SUPREME COURT OF INDIA
State of M.P.
Vs.
Sheshrao
Crl.A.No.1314 of 2005
(R.C.Lahoti CJI. and G.P.Mathur)
06.10.2005
G. P. Mathur, J.
1. Delay in filing the special leave petition is condoned.
2. Leave granted.
3. This appeal has been preferred by the State of M.P. against the judgment and
order dated 11.7.2003 of Justice N.S. Azad of M.P. High Court in Crl. Appeal
No. 1442 of 2002.
4. The trial Court convicted the accused under Sections 376 (2)(g) and 506 I.P.C.
and sentenced him to various terms of imprisonment and fine. He was awarded a
sentence of 10 years R.I. and a fine of Rs.200/- and in default to undergo R.I.
for a further period of one month under Section 376(2)(g) I.P.C. The High Court
partly allowed the appeal and while upholding the conviction of the accused on
various counts reduced the sentence to the period already undergone which is
nearly 1 years and 11 months.
5. Learned counsel for the appellant has submitted that the sentence imposed by
the High Court is wholly inadequate looking to the nature of the offence and is
contrary to the minimum prescribed by law.
6. Sub-section (1) of Section 376 I.P.C. provides that whoever, except in the
cases provided for by sub-section (2), commits rape shall be punished with
imprisonment of either description for a term which shall not be less than 7
years but which may be for life or for a term which may extend to 10 years and
shall also be liable to fine. In the category of cases covered under
sub-section (2) of Section 376, the sentence cannot be less than 10 years but
which may be for life and shall also be liable to fine. The proviso appended to
sub-section (1) lays down that the Court may for adequate and special reasons
to be mentioned in the judgment, impose a sentence of imprisonment for a term
of less than 7 years. There is a similar proviso to sub-section (2) which
empowers the Court to award a sentence of less than 10 years for adequate and
special reasons to be mentioned in the judgment. The High Court in the
impugned order has awarded a sentence which is not only grossly inadequate but
is also contrary to express provision of law. The High Court has not assigned
any satisfactory reason much less adequate and special reasons for reducing the
sentence to a term which is far below the prescribed minimum. Therefore, the
sentence awarded by the High Court is clearly illegal.

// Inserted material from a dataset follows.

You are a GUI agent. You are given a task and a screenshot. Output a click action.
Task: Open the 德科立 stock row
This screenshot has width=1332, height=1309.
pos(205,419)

7. That apart, the High Court has written a very short and cryptic judgment. To
say the least, the appeal has been disposed of in a most unsatisfactory manner
exhibiting complete non-application of mind. There is absolutely no
consideration of the evidence adduced by the parties.

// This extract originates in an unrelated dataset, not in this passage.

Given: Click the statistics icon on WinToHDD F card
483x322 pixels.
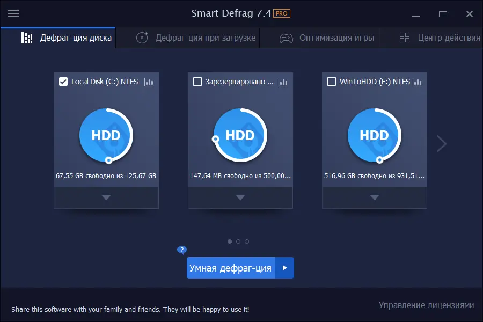Looking at the screenshot, I should (x=417, y=82).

8. Chapter XXIX of Code of Criminal Procedure deals with APPEALS. Section 384
Cr.P.C. empowers the appellate Court to dismiss an appeal summarily if it
considers that there is no sufficient ground for interference. Section 385
Cr.P.C. gives the procedure for hearing appeals not dismissed summarily and
Section 386 Cr.P.C. gives the powers of the appellate Court. In Amar Singh v.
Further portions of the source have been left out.